(Provided records)
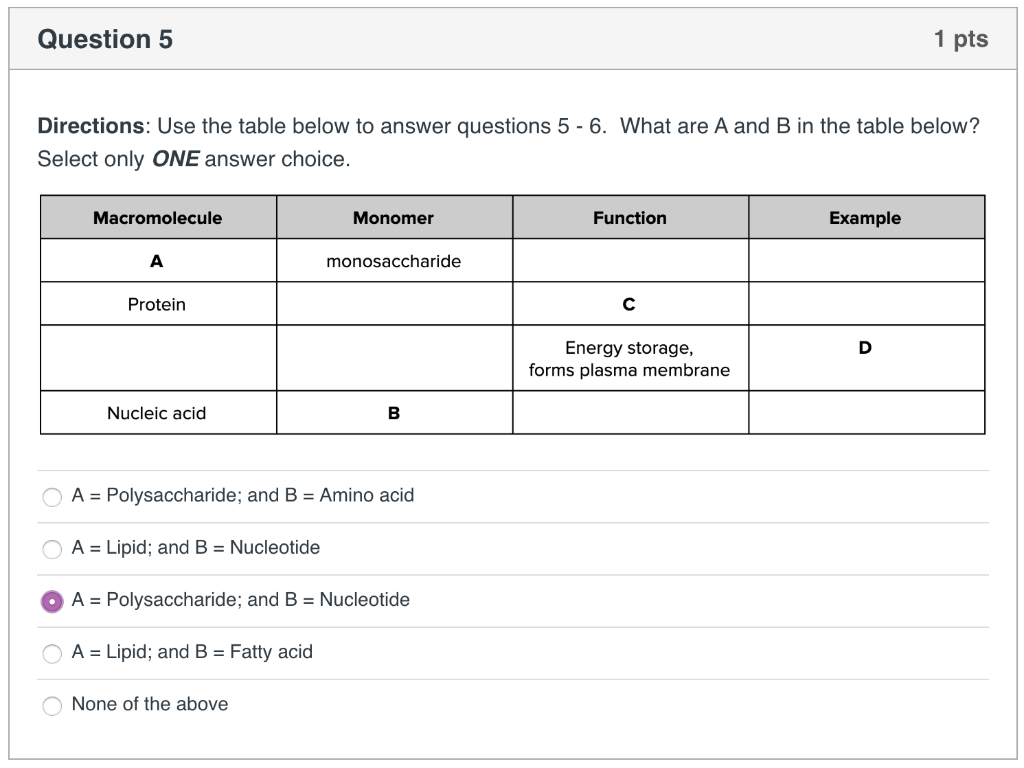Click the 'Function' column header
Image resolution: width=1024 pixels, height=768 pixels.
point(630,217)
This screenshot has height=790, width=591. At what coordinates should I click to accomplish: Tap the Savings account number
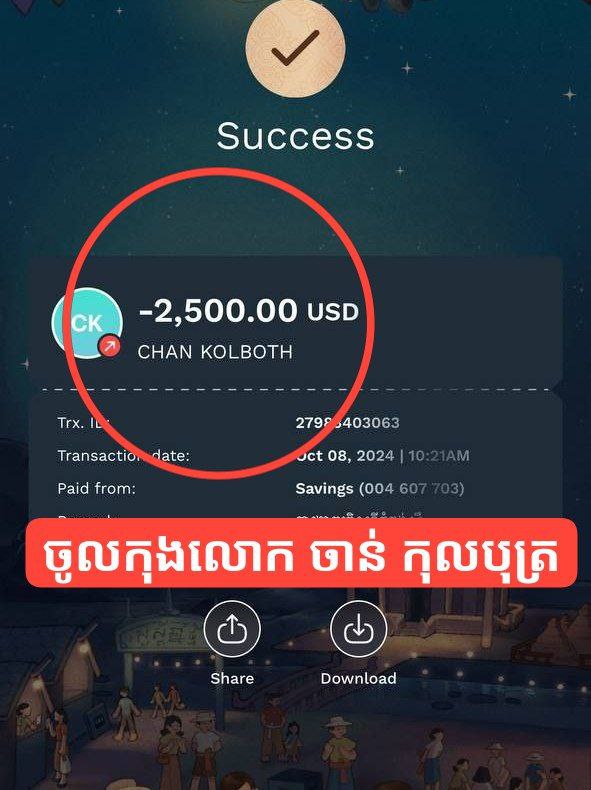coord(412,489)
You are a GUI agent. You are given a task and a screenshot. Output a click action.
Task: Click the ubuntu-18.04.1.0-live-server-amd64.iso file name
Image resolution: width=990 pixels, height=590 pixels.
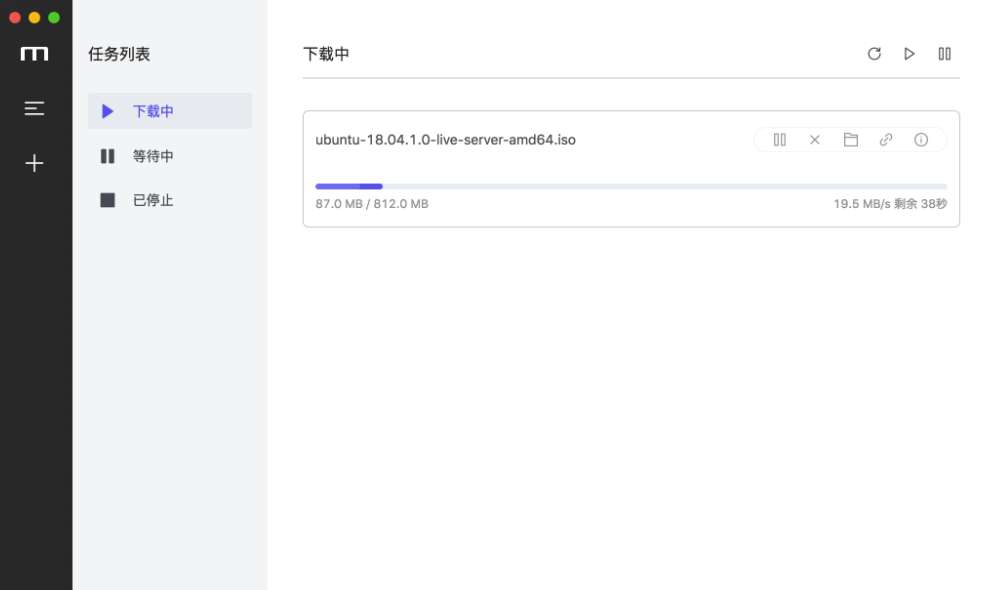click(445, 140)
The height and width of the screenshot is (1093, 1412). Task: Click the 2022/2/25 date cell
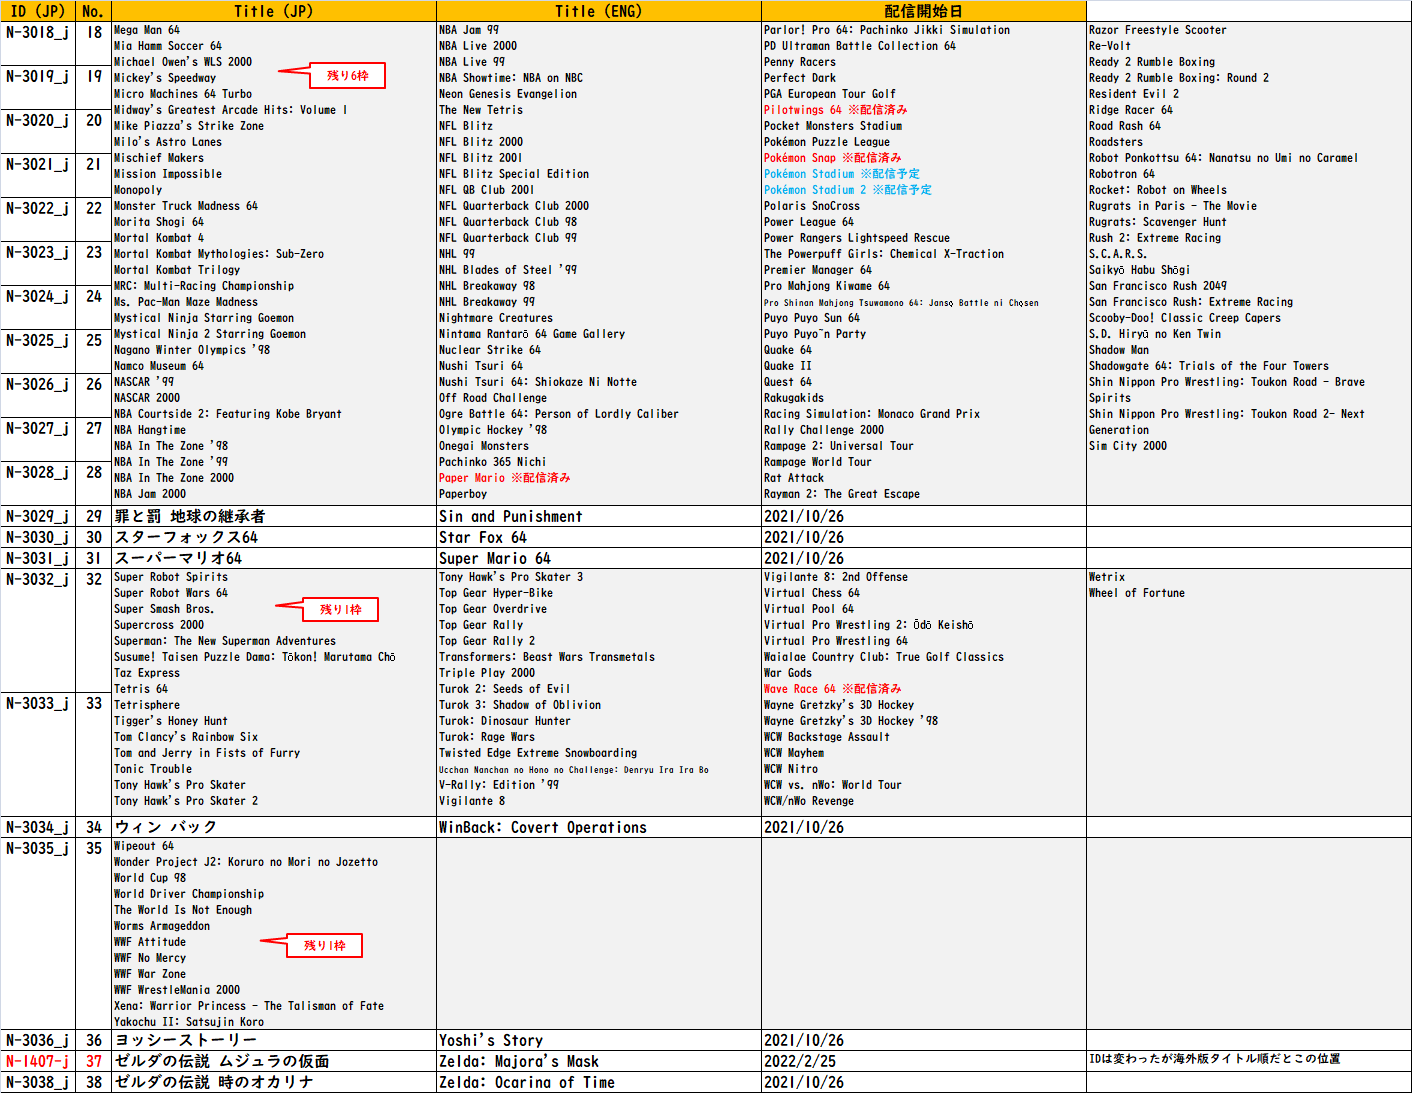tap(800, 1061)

* * *

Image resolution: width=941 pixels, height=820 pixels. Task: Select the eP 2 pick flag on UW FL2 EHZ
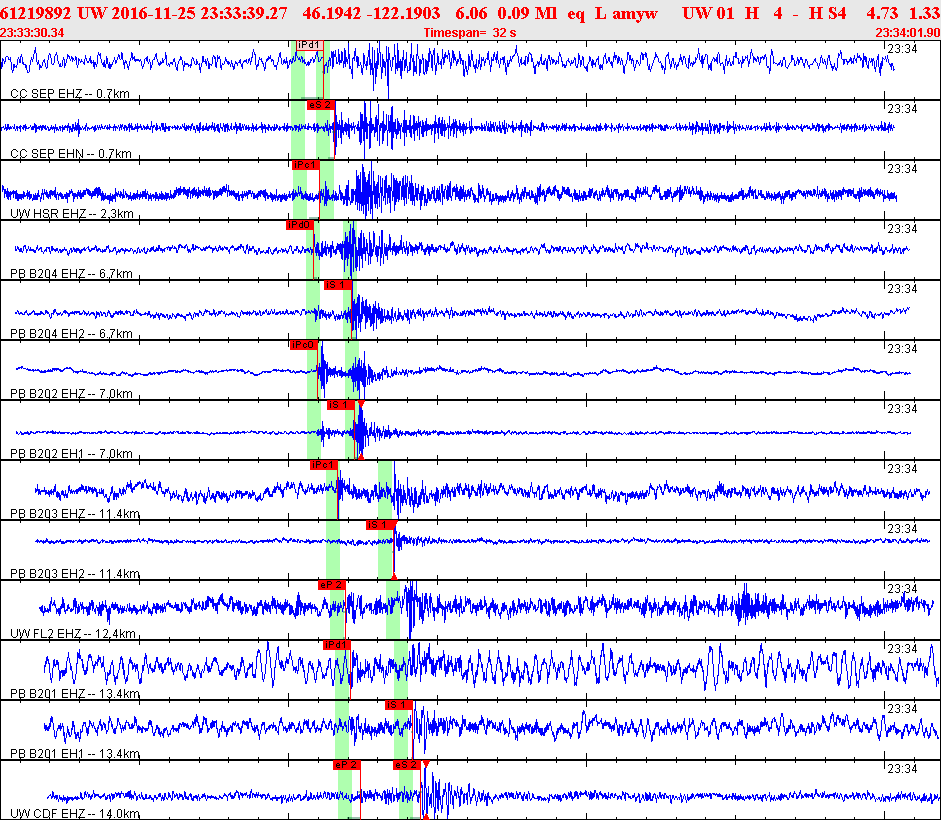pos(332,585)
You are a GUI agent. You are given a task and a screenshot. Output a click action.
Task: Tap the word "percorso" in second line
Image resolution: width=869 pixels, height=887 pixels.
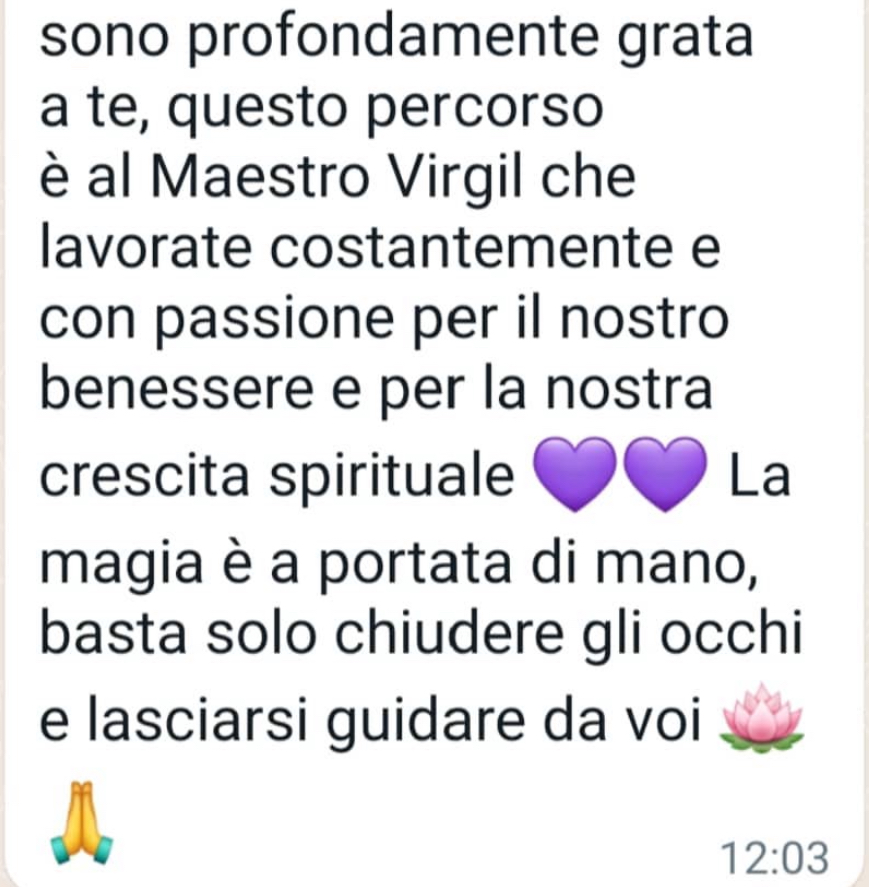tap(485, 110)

(Do this)
Rewrite the items from the line with "Click the 'Function' column header" up to and including the line with "tap(800, 1061)", putting "screen capture" in place of "screenshot" and keeping everything else the same. Omit the pictures.

(Output below)
Click the 'Function' column header
Image resolution: width=1024 pixels, height=768 pixels.
point(630,217)
This screen capture has height=790, width=591. At what coordinates should I click to accomplish: Tap the Savings account number
coord(412,489)
You are a GUI agent. You are given a task and a screen capture. Output a click action.
Task: Click the ubuntu-18.04.1.0-live-server-amd64.iso file name
Image resolution: width=990 pixels, height=590 pixels.
click(445, 140)
The height and width of the screen capture is (1093, 1412). Task: Click the 2022/2/25 date cell
tap(800, 1061)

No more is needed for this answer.